Written task 1:
In the yarn forum thread, which two yarns from PatternWorks does the first poster call reasonable and good?

Reading passage:

════

Maddi, you have received a lot of good advice. There are so many sites that carry good yarn. I use Herrschners quite a bit and they carry many good brands and also have good sales frequently. I buy when there's a good sale. The Walmart in my neck of the woods doesn't carry much yarn this year and that is probably the fault of the buyer so I have to shop by mail.
I also buy from PatternWorks. Their Plymouth and Encore yarn is reasonable and good yarn.

jean


----------



## cydneyjo (Aug 5, 2011)

Lion brand yarns come in all types from 100% wool to blends, lots of beautiful colors, and very reasonable. Available at JoAn's, Michael's, and on line through their web site. They have all price points. They are reliable and a real person answers when you call their help line for errata (or calls you back when you leave a message). Also, knit picks has been mentioned, and they have all kinds of yarn for very reasonable prices.


----------



## helenruston (Mar 28, 2012)

If you are short of cash, then just collect it free.
Ask older friends if they have any spare, we have local email web called 'freecycle' or ask at the local Churches, op shops and Missions.
Many people are happy to share their stash, it stops them feeling guilty for having so much, and they can know they have helped out a fellow-knitter!! I am given heaps, I only occasionally buy, and I share what I have with others; it all very friendly !!
also you can collect older garments ( esp. if they have holes) wash them carefully with plenty of fabric softener ( the Sa8 one is great) then unravel them and start again !!


----------



## ssk1953 (Jan 29, 2012)

════

[A run of rows]
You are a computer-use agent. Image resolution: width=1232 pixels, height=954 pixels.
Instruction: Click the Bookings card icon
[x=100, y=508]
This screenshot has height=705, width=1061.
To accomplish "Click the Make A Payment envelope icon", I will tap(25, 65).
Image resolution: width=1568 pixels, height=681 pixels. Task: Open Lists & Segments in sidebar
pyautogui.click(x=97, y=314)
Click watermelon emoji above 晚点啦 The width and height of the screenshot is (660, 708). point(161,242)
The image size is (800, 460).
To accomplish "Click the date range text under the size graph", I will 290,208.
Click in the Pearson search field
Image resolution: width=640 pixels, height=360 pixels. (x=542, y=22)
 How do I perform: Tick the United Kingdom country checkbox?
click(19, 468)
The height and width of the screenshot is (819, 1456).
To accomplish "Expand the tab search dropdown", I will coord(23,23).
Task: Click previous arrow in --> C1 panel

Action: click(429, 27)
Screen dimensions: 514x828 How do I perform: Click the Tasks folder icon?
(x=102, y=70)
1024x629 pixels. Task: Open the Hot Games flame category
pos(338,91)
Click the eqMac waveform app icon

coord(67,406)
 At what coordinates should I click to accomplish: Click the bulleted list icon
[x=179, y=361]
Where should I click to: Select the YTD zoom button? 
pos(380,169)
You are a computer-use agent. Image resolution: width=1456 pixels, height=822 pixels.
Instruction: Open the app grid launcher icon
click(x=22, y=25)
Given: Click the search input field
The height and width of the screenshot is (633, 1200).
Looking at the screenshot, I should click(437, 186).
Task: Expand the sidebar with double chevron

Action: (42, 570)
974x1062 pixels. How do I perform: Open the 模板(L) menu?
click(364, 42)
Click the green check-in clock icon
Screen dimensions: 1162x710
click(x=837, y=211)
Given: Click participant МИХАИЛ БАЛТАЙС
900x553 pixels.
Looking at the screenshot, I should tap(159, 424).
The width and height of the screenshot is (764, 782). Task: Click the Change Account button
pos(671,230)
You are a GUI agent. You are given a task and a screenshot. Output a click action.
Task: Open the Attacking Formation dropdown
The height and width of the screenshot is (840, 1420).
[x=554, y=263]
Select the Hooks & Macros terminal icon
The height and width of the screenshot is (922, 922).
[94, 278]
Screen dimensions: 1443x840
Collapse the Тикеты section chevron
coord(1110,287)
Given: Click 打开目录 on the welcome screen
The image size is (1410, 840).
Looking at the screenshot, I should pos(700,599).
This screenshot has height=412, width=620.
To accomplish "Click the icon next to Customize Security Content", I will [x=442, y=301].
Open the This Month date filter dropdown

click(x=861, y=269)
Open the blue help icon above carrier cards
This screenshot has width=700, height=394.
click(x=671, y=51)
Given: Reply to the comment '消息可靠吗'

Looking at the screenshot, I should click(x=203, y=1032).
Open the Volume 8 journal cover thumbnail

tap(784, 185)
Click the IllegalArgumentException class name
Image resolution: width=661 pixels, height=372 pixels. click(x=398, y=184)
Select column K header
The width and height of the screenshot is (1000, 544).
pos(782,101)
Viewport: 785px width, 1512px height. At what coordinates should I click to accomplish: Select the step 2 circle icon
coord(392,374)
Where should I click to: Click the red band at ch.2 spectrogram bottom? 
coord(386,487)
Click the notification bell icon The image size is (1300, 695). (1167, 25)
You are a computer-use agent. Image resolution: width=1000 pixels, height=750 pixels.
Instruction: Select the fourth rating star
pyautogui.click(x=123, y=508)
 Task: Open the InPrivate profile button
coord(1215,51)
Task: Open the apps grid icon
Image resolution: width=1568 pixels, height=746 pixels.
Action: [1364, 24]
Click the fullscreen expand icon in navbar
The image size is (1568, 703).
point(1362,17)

════

Written task 2:
Can you render the rows as a JSON list of strings, one string per line, leaving out blank lines? Begin at the row line that has "Click watermelon emoji" and stop after the row line that has "Action: (42, 570)".

Task response 1:
Plymouth and Encore.

Task response 2:
[
  "Click watermelon emoji above 晚点啦 The width and height of the screenshot is (660, 708). point(161,242)",
  "The image size is (800, 460).",
  "To accomplish \"Click the date range text under the size graph\", I will 290,208.",
  "Click in the Pearson search field",
  "Image resolution: width=640 pixels, height=360 pixels. (x=542, y=22)",
  " How do I perform: Tick the United Kingdom country checkbox?",
  "click(19, 468)",
  "The height and width of the screenshot is (819, 1456).",
  "To accomplish \"Expand the tab search dropdown\", I will coord(23,23).",
  "Task: Click previous arrow in --> C1 panel",
  "Action: click(429, 27)",
  "Screen dimensions: 514x828 How do I perform: Click the Tasks folder icon?",
  "(x=102, y=70)",
  "1024x629 pixels. Task: Open the Hot Games flame category",
  "pos(338,91)",
  "Click the eqMac waveform app icon",
  "coord(67,406)",
  " At what coordinates should I click to accomplish: Click the bulleted list icon",
  "[x=179, y=361]",
  "Where should I click to: Select the YTD zoom button? ",
  "pos(380,169)",
  "You are a computer-use agent. Image resolution: width=1456 pixels, height=822 pixels.",
  "Instruction: Open the app grid launcher icon",
  "click(x=22, y=25)",
  "Given: Click the search input field",
  "The height and width of the screenshot is (633, 1200).",
  "Looking at the screenshot, I should click(437, 186).",
  "Task: Expand the sidebar with double chevron",
  "Action: (42, 570)"
]